E essa violência pode ser incentivada pela publicidade uma vez que observa Thaís Fabris. “Nós publicitários temos que perceber a responsabilidade que temos enquanto criadores de informação em volume. Não é porque uma coisa funciona, que as pessoas compram, que a gente pode substanciar estes estereótipos muito perigosos. Quando a gente fala em ‘mulher objeto’, essa mulher está lá na outra ponta, com o varão se achando possuinte dela e acreditando que se aquele brinquedo não funcionar do jeito que ele quer, ele pode quebrar. E você tem uma mulher morrendo a cada 90 minutos no Brasil. A gente está sim reforçando e habilitando esse comportamento. A propaganda que pergunta ‘você está pronta pra ir pra praia?’ tem responsabilidade sobre a mulher que está morrendo em mesa de cirurgia ou morrendo de inapetência! A propaganda é feita pra isso, pra influenciar decisões e gerar a compra de produtos. Mas eu já disse e repito: antes de falar sobre publicidade machista, precisamos falar sobre machismo na publicidade. Porque ela existe, é real, acontece todos os dias dentro das agências”.

“Os meninos de uma sucursal na qual trabalhei encontraram com uma padrão famosa numa panificação e voltaram dizendo o quanto ela era gostosa, “rabuda” entre outros adjetivos horríveis. Senti-me enojada com os comentários, a ponto de não sustentar e rebater dizendo que mulher não era pedaço de mesocarpo. Isso foi suficiente para que todos se unissem contra mim e começassem portanto um massacre machista. Tudo o que eu falava era contraditado. Todas as opiniões que eu dava eram minimizadas. Todos os meus trabalhos eram “meia-boca”. Acho que minha estadia nessa sucursal, em privativo, foi uma das piores experiências profissionais que tive na minha vida”. C.C, 34

Mais um proclamação da Skol

A reação delas

Esse machismo dentro e fora da publicidade começa a produzir novos nichos de atuação para as mulheres que se levantam contra ele. 

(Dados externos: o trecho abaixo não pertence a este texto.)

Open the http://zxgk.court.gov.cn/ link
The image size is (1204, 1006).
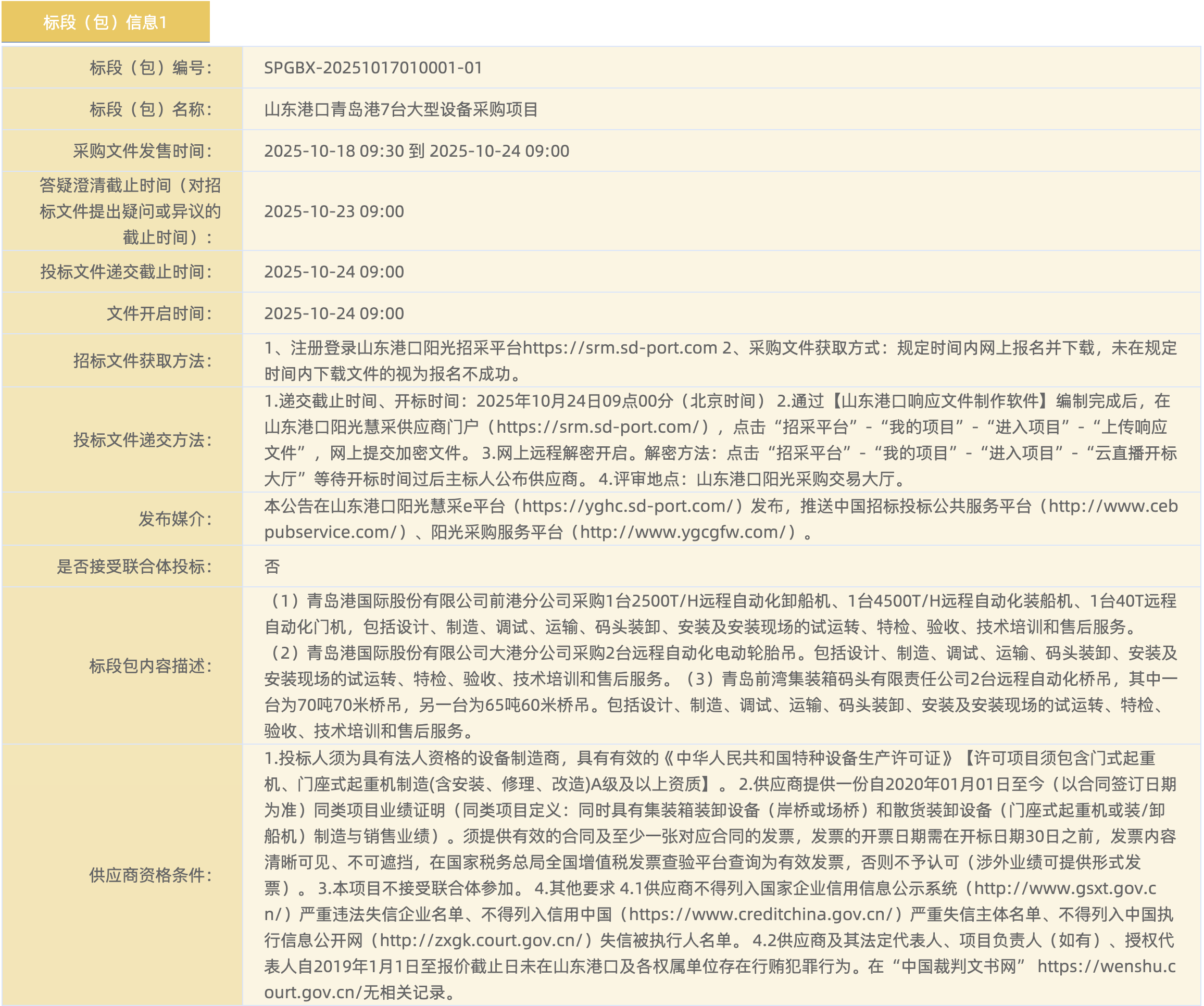coord(485,940)
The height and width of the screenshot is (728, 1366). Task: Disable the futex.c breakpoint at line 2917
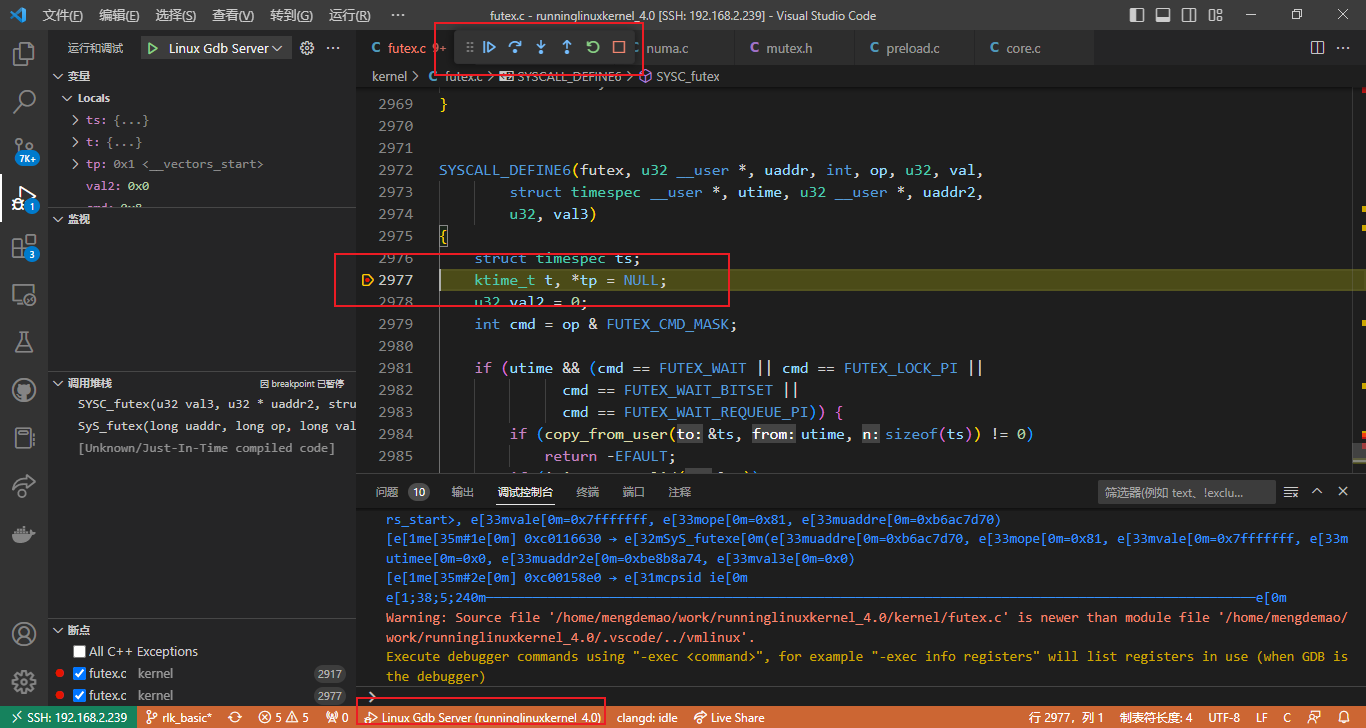point(80,674)
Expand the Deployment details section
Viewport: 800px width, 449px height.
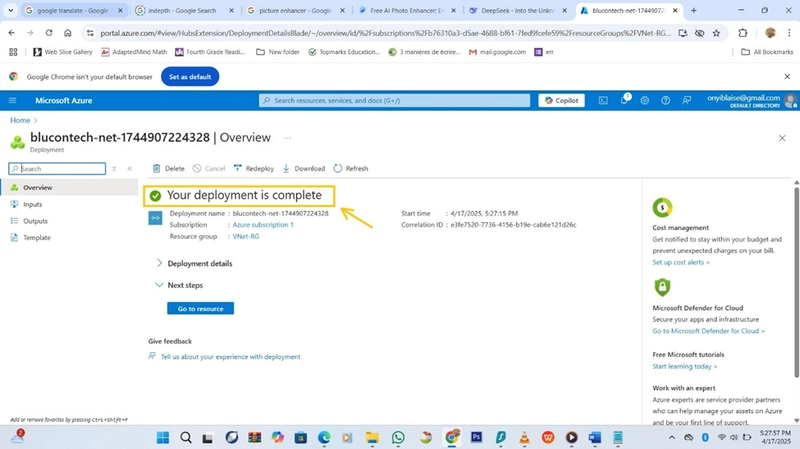coord(194,263)

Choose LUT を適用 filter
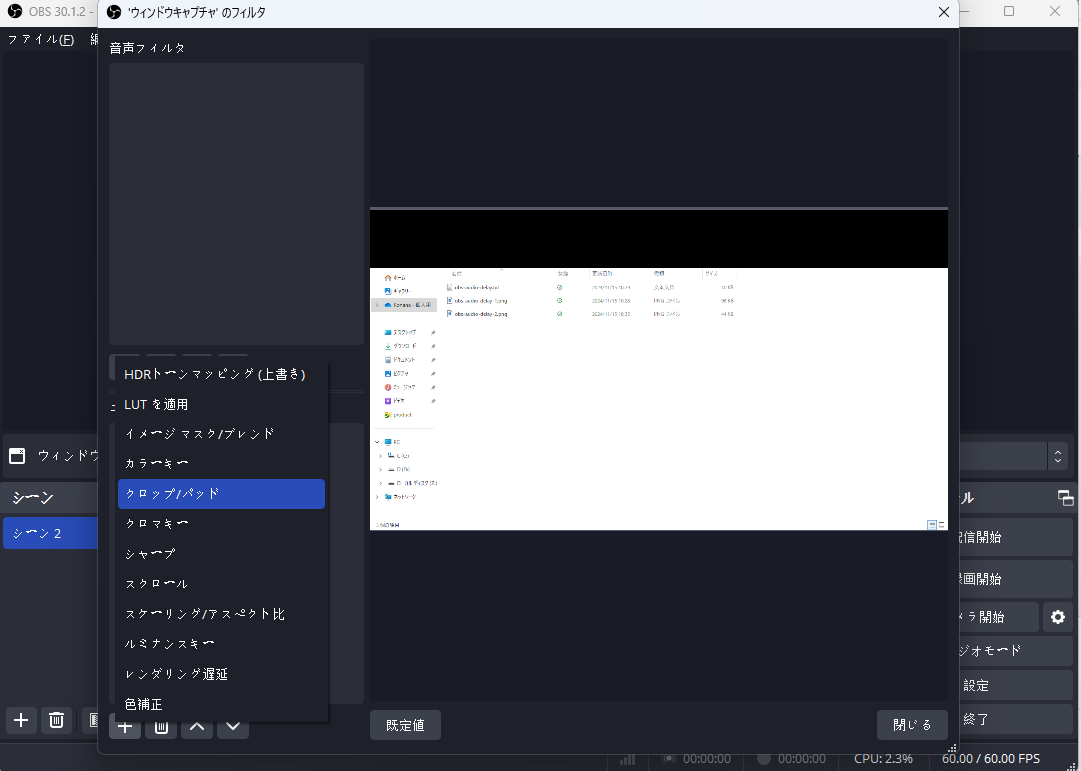pyautogui.click(x=221, y=404)
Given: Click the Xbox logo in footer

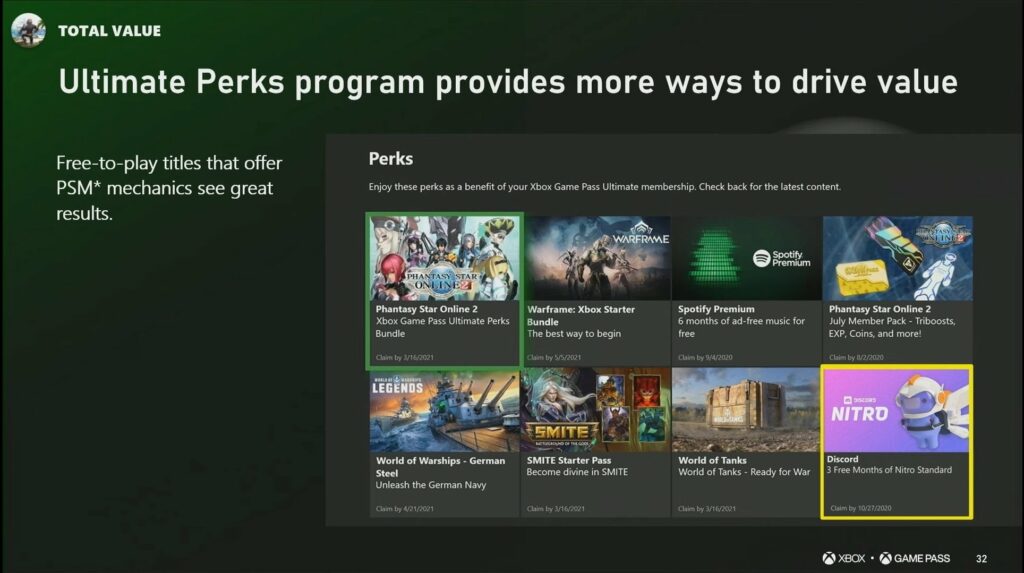Looking at the screenshot, I should click(844, 558).
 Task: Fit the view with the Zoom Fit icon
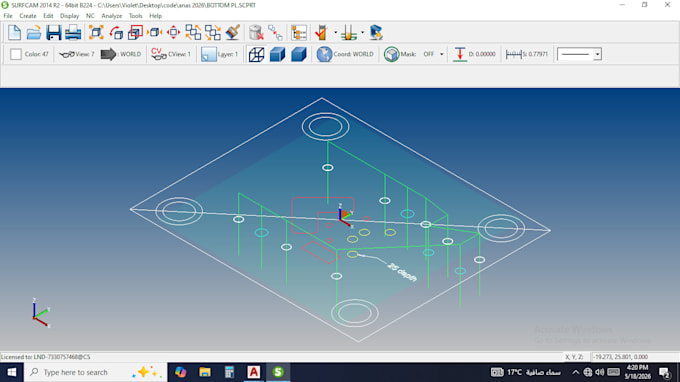tap(96, 33)
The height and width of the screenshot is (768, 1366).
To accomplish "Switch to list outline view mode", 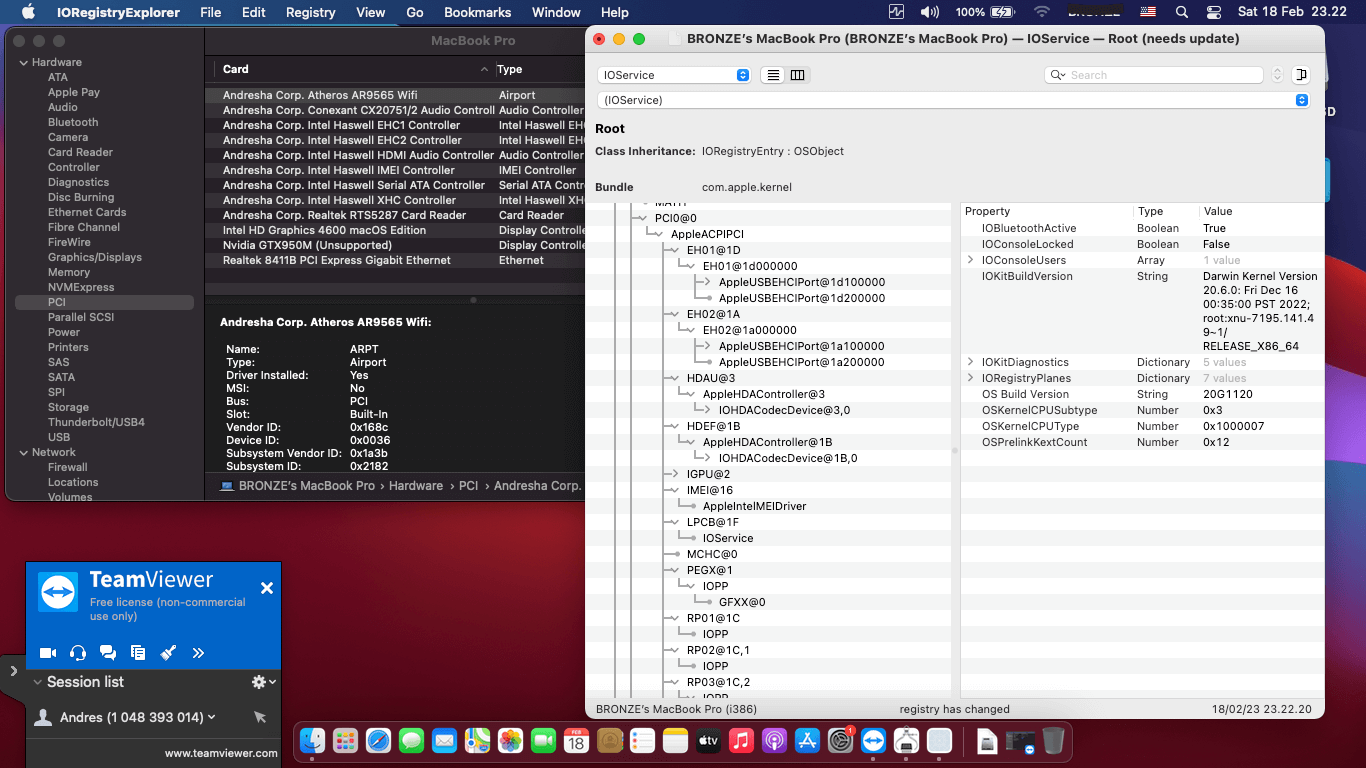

Think Eva, é uma empresa criada pelas amigas Juliana de Faria (Jules), Maíra Liguori, e Nana Lima para prestar consultoria para marcas, agências, instituições, ONGs e órgãos públicos que queiram dialogar com as mulheres de um “jeito não ofensivo, mais efetivo e respeitoso”. Jules é a idealizadora do Think Olga, site sem fins lucrativos que promove o empoderamento feminino e responsável pela campanha Chega de Fiu Fiu. “As mulheres não estão mais deixando passar. Muito porque hoje elas mesmas falam de suas angústias e não dependem mais de uma revista feminina pra isso, por exemplo. A gente vive um momento de transição e existe gente querendo entender isso. Nós trabalhamos com essas pessoas” explica Jules. Apesar de ter sido lançada há pouco mais de um mês, a empresa já recebeu vários pedidos inclusive de palestras para funcionários de agências e revistas. 

O 65|10 da Thaís Fabris também oferece serviços de consultoria criativa para empresas e coaching profissional para criativos. Até uma cerveja feminista foi criada pelo grupo, que pretende com isso levar a discussão pra mesa do bar. “Pensamos em produzir com a cerveja um ‘puxador de tópico’. Não é sobre supremacia feminina, é sobre paridade entre gêneros” define Thaís.

Maíra Liguori, Nana Lima e Jules de Faria do Think Olga

Nota: item publicado originalmente pela sucursal de jornalismo e reportagem investigativa Pública, republicado cá com permissão deles.